Systems engineering in LOFAR 2.0
It appears that functional decomposition of the LOFAR2.0 system and its subsystems is a very helpful exercise in the systems engineering effort. The functional decomposition refers to the process of defining a system in a number of functional terms representing the required functionality of the system from the use cases, science requirements and other stakeholder requirements, followed by defining lower-level functions and sequencing relationships from these high-level system functions. The idea is to try to divide the system in a set of atomic functions. The derived functions can be translated directly into functional requirements and, if necessary, performance requirements can be added.
The implementation of Polarion is such that functions are linked to products in the Product Breakdown Structure (i.e. a physical decomposition of the system) at one side and at the other side requirements are linked to the products. By doing this it can be easily checked whether all functions are linked to one or more products and vice versa, and whether functions are covered by functional and performance requirements. This is a helpful tool in determining the completeness of a set of requirements.

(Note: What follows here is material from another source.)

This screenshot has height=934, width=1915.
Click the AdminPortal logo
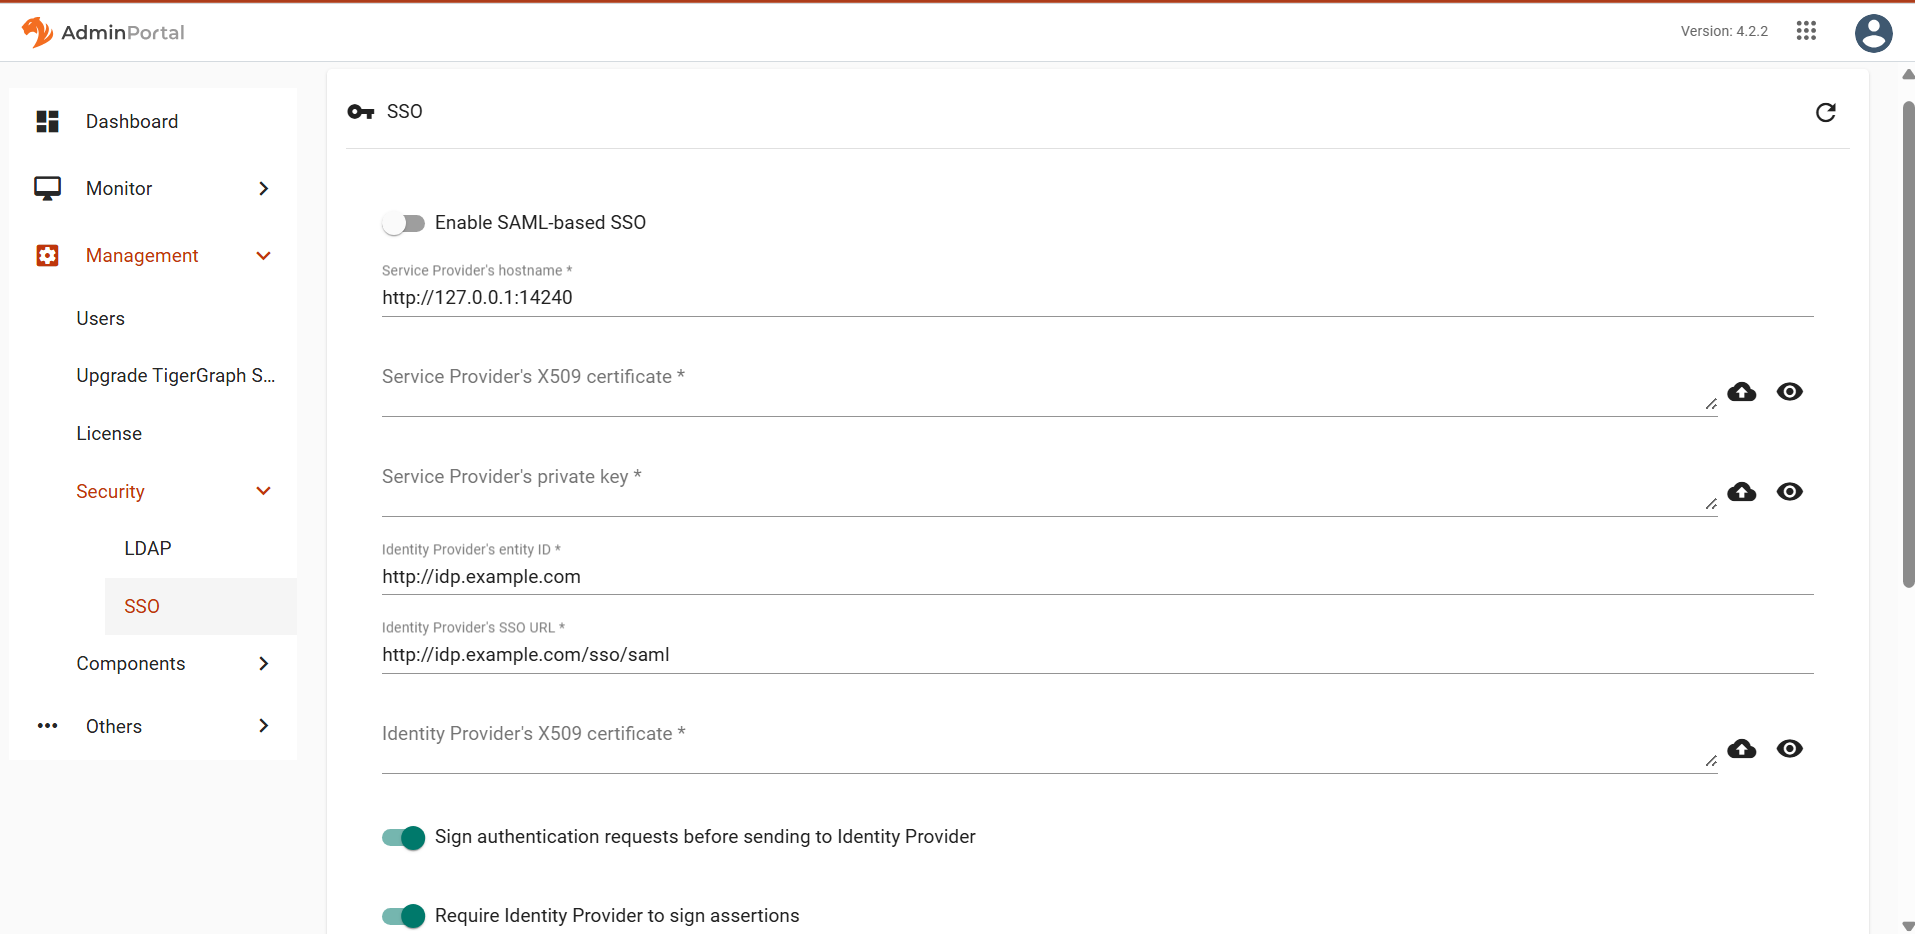[x=103, y=32]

Telescope Manager (TM) is working hard to explore and define its boundaries. The move of the Science Data Delivery System (SDDS) to the Science Data Centre (SDC) as described above obviously has a high impact on TM. Also the uncertainties in the LOFAR Efficiency Improvement project are complicating a clear definition of TM. For the moment, the TM work therefore focuses on the Monitoring and Control part of Station and TM.
On November 12 LOFAR4SW had a Delta-DDR at ASTRON. The review assessed the requirements on the beamformer unit and ASIC, connecting the science use case requirements all the way down to functions on hardware level. The review panel was chaired by Hans van der Marel and was composed by Klaas Visser, David Prinsloo, Andre Gunst, Stephane Bosse, and Albert Jann Boonstra. This review was a good preparation for the DDR planned early in 2020.
The project organised a targeted end users meeting during the last European Space Weather Week in Liège (November 18-22). It was a very fruitful meeting, where we presented the project and had the opportunity to exchange with interested potential users. There was a lot of interest and feedback from the audience in both sessions, extending beyond the allocated time. The end users were requested to fill out a questionnaire with details about the various space weather data products that LOFAR4SW could potentially deliver. Although a more extended end users meeting is planned for May 2020 in Poland, the Space Weather week provided a good opportunity to obtain feedback from the end users already now.
The COBALT2.0 GPU cluster has been operational since the summer and is performing well. To exploit the boost in computing power that this new cluster provides, the science team is finalizing the plans for implementing the LOFAR Mega Mode. This new operational mode will enable COBALT2.0 to produce different data products, both for imaging and beamforming, from the same station input, greatly increasing the efficiency of LOFAR. As part of this work, COBALT2.0 will also be adapted to enable the simultaneous LBA and HBA imaging observations for the LOFAR2.0 DUPLLO survey.